O motivo simbólico para a perseguição doentia a Lula é a sua origem. A imagem de um trabalhador que nasceu e cresceu na miséria; chegou a presidência da República; melhorou a vida de milhões de brasileiros; e por fim rodou o mundo para apresentar as políticas públicas que implementou no seu país – e ainda ser bajulado por líderes mundiais – é poderosa e perigosa demais.
O povo sofrido, a gente humilde de Chico Buarque, não pode ter uma referência dessas para se identificar, pois pode acabar esquecendo do lugar subalterno para o qual foi designado pela aristocracia moderna. Prenda-se o herói dessa gente.
De qualquer forma, a ganância insana da elite nacional acaba de produzir um mártir.
A narrativa – corretíssima – que irá para os livros de história do futuro será, sem sombra de dúvida, a do presidente que era um líder popular e foi preso sem provas após um massacre midiático sem precedentes.
É inevitável bater a tristeza em um momento tão dramático da história do nosso país.

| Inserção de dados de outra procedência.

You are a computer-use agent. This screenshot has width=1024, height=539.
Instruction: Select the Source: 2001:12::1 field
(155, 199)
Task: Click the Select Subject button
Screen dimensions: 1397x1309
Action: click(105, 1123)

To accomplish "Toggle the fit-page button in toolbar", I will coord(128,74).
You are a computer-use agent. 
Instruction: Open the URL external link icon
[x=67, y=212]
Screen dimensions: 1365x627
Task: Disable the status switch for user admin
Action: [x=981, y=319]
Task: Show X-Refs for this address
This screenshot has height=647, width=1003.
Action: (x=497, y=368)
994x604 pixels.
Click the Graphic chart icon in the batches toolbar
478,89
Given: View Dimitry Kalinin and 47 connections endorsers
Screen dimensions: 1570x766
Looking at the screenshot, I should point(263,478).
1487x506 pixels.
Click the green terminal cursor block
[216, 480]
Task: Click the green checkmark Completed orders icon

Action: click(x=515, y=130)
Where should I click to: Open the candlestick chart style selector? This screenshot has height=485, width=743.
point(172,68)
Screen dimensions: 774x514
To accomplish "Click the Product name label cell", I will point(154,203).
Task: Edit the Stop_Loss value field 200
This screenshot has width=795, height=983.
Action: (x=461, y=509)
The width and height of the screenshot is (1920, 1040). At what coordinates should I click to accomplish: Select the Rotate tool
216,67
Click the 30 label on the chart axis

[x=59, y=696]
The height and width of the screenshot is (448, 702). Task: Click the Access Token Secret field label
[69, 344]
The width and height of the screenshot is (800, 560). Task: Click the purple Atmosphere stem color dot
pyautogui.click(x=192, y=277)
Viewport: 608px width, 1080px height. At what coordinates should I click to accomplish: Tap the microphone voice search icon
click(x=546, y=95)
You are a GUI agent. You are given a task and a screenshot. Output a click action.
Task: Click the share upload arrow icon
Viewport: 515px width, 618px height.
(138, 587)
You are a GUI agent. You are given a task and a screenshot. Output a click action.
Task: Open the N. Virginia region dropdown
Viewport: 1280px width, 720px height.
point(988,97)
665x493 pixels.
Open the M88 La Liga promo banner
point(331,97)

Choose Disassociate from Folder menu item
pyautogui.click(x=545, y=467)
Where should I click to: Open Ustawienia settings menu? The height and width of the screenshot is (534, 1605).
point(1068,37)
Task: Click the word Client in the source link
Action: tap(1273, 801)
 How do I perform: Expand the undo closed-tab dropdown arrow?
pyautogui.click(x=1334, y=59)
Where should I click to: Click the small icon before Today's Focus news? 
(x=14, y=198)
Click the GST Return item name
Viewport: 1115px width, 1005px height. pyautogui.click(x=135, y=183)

Portanto, tentando transmitir a força que precisamos ter para seguir lutando, encerro este artigo com uma frase esperançosa do jurista Marcio Sotelo Felippe sobre a reforma trabalhista, mas que se encaixa perfeitamente também para a condenação de Lula:
É fruto de uma elite selvagem, capaz de chegar aos limites da insanidade. Vai chegar o ponto da virada, o momento em que brota a consciência de que não se tem mais nada a perder. Quando e como não sei. Mas vai chegar.